Mengapa Politisi Prancis Tidak Bisa Berhenti Berbicara Tentang Kejahatan

Seorang konservatif tradisional menyulap distopia ultra-kekerasan dari “A Clockwork Orange.” Di sebelah kiri, kandidat Partai Hijau yang diduga dalam pemilihan presiden berikutnya menggambarkan ketidakamanan sebagai “tak tertahankan.”

Dan di tengah-tengah, para menteri Presiden Emmanuel Macron memperingatkan tentang sebuah negara yang “berubah menjadi biadab” “perbudakan” Prancis karena mereka bersumpah untuk bersikap keras terhadap kejahatan dan memerangi “separatisme” Muslim radikal.

Satu-satunya tangkapan? Kejahatan tidak meningkat.

Data pemerintah sendiri menunjukkan bahwa hampir semua kejahatan besar lebih rendah daripada satu dekade lalu atau tiga tahun lalu. Meskipun terjadi lonjakan selama satu tahun, 970 pembunuhan yang tercatat pada tahun 2019 lebih rendah dari 1.051 pada tahun 2000. Secara keseluruhan, kejahatan meningkat pada tahun 1970-an hingga pertengahan 1980-an sebelum menurun dan menjadi stabil.

Tapi seperti di tempat lain, dan mencerminkan kampanye di Amerika Serikat, perdebatan tentang kejahatan cenderung menjadi proxy dalam kasus Prancis, untuk perdebatan tentang imigrasi, Islam, ras, identitas nasional, dan masalah mudah terbakar lainnya yang telah mengguncang negara selama bertahun-tahun.

Intensitas retorika saat ini muncul setelah serangkaian insiden selama musim panas termasuk kekerasan pada Hari Bastille dan pemukulan terhadap seorang pria berusia 44 tahun setelah dia meminta seorang pelanggan di binatu untuk mengenakan topeng yang bagi banyak orang dianggap sebagai tahun yang sangat buruk bagi Prancis.

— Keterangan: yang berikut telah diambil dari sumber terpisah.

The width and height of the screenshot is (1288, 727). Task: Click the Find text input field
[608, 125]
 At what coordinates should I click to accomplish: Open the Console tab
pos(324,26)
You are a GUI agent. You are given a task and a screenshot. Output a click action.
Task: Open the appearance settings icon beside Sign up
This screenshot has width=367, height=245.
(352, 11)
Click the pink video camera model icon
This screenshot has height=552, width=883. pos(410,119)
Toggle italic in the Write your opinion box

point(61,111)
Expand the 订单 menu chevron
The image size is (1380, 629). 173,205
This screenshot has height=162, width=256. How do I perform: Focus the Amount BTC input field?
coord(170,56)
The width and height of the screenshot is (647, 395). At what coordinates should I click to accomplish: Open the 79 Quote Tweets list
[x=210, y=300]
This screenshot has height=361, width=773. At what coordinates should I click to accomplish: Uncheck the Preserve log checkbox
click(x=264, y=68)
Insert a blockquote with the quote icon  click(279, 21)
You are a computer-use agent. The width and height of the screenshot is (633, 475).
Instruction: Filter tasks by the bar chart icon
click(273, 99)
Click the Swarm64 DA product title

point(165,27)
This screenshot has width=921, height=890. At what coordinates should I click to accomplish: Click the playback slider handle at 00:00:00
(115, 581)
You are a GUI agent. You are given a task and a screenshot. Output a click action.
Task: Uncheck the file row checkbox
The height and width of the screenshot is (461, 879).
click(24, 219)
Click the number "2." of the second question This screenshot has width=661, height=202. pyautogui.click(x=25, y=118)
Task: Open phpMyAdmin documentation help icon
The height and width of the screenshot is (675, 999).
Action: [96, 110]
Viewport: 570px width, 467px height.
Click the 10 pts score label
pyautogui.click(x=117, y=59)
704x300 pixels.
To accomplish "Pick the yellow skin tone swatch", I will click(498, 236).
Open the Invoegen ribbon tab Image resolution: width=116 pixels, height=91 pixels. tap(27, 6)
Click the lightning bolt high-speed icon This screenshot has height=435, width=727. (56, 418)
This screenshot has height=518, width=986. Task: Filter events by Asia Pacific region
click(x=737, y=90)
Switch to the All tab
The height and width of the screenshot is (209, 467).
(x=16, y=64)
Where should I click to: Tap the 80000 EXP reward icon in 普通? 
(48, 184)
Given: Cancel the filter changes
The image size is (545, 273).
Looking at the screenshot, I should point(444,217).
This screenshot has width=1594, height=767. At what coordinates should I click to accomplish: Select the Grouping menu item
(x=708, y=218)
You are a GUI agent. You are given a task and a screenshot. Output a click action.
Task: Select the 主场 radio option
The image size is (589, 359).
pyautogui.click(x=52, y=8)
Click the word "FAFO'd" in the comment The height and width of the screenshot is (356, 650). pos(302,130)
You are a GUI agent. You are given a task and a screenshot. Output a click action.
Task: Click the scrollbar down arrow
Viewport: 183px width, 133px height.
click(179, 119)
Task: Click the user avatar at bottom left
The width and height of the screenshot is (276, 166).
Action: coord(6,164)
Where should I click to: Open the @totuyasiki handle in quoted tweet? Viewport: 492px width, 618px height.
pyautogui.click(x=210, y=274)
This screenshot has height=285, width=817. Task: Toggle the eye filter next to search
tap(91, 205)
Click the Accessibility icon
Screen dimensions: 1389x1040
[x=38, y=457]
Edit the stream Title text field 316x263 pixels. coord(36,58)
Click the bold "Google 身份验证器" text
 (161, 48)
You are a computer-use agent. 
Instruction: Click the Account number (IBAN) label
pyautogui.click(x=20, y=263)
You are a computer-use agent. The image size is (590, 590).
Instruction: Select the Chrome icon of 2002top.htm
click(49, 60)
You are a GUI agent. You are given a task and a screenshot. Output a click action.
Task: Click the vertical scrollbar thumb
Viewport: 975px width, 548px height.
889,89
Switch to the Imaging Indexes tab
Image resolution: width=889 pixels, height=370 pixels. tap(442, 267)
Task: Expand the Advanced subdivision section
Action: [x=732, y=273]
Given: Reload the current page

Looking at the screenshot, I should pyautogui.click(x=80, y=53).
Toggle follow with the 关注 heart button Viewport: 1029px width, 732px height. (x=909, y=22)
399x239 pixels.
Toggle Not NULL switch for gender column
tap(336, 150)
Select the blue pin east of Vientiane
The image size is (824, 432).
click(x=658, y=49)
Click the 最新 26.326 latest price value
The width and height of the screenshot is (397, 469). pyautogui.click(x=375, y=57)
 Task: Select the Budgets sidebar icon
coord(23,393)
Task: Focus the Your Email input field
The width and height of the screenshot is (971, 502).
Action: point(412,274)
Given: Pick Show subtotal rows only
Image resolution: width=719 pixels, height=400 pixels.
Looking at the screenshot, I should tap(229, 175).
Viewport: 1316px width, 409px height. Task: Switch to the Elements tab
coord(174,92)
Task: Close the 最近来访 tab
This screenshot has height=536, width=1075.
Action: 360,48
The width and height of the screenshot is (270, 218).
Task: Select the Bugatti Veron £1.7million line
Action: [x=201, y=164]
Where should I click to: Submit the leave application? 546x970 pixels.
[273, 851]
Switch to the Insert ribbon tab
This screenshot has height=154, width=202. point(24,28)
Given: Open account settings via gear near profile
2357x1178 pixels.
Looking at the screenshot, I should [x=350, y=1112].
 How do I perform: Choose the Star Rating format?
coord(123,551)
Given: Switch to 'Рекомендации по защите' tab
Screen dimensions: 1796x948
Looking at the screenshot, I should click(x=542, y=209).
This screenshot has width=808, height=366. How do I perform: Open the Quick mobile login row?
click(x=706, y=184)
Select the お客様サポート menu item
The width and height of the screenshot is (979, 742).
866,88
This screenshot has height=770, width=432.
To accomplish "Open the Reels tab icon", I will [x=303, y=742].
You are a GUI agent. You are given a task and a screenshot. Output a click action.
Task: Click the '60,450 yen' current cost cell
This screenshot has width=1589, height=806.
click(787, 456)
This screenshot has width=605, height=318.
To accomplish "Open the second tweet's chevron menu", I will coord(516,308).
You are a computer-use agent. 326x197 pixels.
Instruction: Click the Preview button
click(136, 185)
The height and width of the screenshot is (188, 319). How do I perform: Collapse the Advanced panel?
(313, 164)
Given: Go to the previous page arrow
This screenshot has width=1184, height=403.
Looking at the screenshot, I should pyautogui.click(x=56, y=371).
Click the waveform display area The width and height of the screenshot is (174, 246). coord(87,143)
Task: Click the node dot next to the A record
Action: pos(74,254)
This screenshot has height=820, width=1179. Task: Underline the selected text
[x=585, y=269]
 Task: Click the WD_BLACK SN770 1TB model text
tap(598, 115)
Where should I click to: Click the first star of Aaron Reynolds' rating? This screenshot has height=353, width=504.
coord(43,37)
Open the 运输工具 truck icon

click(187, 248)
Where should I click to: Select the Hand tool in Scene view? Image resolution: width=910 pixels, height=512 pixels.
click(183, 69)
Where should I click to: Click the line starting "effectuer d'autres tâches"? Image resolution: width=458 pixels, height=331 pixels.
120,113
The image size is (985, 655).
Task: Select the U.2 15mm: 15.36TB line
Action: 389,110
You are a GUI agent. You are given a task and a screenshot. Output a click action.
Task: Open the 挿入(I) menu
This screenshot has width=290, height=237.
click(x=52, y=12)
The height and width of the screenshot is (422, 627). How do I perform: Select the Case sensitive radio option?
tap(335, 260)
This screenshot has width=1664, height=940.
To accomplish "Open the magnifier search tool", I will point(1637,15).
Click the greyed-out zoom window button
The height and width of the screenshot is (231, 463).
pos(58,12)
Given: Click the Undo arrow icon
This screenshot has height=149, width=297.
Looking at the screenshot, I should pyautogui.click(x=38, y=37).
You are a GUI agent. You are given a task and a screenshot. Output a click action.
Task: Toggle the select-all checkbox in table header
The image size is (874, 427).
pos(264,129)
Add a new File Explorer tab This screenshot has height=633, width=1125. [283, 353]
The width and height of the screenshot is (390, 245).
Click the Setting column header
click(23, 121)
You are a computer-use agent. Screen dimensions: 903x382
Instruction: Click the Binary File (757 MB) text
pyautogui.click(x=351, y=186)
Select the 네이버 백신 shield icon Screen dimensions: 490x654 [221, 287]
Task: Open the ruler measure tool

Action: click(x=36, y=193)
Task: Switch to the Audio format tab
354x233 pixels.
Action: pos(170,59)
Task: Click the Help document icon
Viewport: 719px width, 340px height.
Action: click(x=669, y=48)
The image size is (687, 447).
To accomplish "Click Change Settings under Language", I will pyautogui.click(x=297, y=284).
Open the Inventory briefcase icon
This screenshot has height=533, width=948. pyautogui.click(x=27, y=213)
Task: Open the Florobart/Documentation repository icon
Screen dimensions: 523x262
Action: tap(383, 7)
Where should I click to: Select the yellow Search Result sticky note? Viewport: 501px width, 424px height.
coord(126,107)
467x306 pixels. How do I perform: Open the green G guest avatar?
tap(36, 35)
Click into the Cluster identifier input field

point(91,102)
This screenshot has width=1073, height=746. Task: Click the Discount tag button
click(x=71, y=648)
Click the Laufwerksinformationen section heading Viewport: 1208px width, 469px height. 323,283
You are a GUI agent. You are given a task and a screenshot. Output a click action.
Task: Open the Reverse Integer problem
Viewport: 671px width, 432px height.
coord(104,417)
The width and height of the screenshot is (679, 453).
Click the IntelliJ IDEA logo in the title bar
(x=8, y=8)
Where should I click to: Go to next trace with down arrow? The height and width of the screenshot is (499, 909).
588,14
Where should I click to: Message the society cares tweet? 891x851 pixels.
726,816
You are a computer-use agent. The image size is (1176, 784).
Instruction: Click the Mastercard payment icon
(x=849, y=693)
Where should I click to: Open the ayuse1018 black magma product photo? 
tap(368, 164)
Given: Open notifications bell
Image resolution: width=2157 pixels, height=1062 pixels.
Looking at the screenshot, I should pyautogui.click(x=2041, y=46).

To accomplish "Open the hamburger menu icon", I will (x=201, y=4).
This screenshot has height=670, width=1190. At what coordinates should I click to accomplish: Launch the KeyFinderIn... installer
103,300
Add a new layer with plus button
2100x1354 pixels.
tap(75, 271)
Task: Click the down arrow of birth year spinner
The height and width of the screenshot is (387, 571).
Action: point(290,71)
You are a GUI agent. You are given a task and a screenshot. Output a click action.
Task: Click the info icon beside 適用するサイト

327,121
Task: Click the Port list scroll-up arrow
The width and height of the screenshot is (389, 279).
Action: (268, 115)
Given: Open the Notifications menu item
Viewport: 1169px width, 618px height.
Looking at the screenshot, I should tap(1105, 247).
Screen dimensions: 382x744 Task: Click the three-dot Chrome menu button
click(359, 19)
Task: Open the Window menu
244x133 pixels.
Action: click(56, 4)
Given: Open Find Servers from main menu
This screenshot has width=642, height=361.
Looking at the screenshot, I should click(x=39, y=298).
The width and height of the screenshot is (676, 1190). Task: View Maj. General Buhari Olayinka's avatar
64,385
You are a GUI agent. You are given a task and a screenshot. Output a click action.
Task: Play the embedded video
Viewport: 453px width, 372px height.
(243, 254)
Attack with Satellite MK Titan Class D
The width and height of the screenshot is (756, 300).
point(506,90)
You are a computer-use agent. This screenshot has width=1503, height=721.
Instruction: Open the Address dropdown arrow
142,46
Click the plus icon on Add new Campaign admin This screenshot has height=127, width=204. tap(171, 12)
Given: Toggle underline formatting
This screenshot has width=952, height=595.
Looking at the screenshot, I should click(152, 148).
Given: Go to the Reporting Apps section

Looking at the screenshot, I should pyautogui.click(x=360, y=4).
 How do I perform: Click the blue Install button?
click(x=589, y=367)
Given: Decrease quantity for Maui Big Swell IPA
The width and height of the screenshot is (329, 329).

Perekonomian masih belum pulih dari salah satu penguncian virus korona paling ketat di Eropa musim semi ini, dan tatanan sosial tradisionalnya semakin ditantang oleh ras dan etnis minoritas dan oleh wanita yang memprotes ketidakadilan seperti pelecehan seksual dan kekerasan polisi.

“Mari kita terus terang: Bagi Prancis, musim panas ini adalah musim panas yang mematikan,” kata Marine Le Pen, pemimpin Rally Nasional sayap kanan dan saingan utama Macron dalam pemilihan presiden terakhir, dan penantangnya yang diduga di berikutnya, pada April 2022.

Namun yang menonjol, bahkan pada puncak protes Rompi Kuning dua tahun lalu, ketika penjarahan dan pengamuk di distrik-distrik kaya di Paris menjadi kejadian mingguan, sangat sedikit pembicaraan tentang kejahatan sebagai masalah sosial utama.

Gerakan Rompi Kuning sangat putih. Tahun ini, banyak demonstrasi terbesar Prancis, yang sebagian besar berlangsung damai, diilhami oleh gerakan Black Lives Matter dan pembunuhan George Floyd di Amerika Serikat, yang memaksa isu kebrutalan polisi ke depan agenda politik.

Dalam pandangan Ms. Le Pen, ketidakamanan saat ini berasal langsung dari “penargetan sistematis polisi oleh kampanye anti-polisi aktivis rasial.”

Dalam poster pemilihan sela akhir bulan ini di Prancis utara, Le Pen muncul di sebelah kandidat lokal dengan pesan: “Selama musim panas 2020, beberapa orang Prancis telah dibunuh oleh sampah yang berasal dari imigrasi. Tanpa tindakan politik, suatu hari ini bisa terjadi pada orang-orang yang dekat dengan Anda, saudara-saudara Anda, saudara perempuan Anda, anak-anak Anda.”

Lebih dari politisi Prancis lainnya, Ms. Le Pen telah memusatkan perhatian pada masalah kejahatan. Dia dan pendukungnya di Reli Nasional telah mengaitkannya langsung dengan imigrasi dari Afrika, yang mereka lawan dengan keras, dan membingkainya sebagai ancaman bagi peradaban Prancis dengan kata-kata seperti “perbudakan” dan “kebiadaban”.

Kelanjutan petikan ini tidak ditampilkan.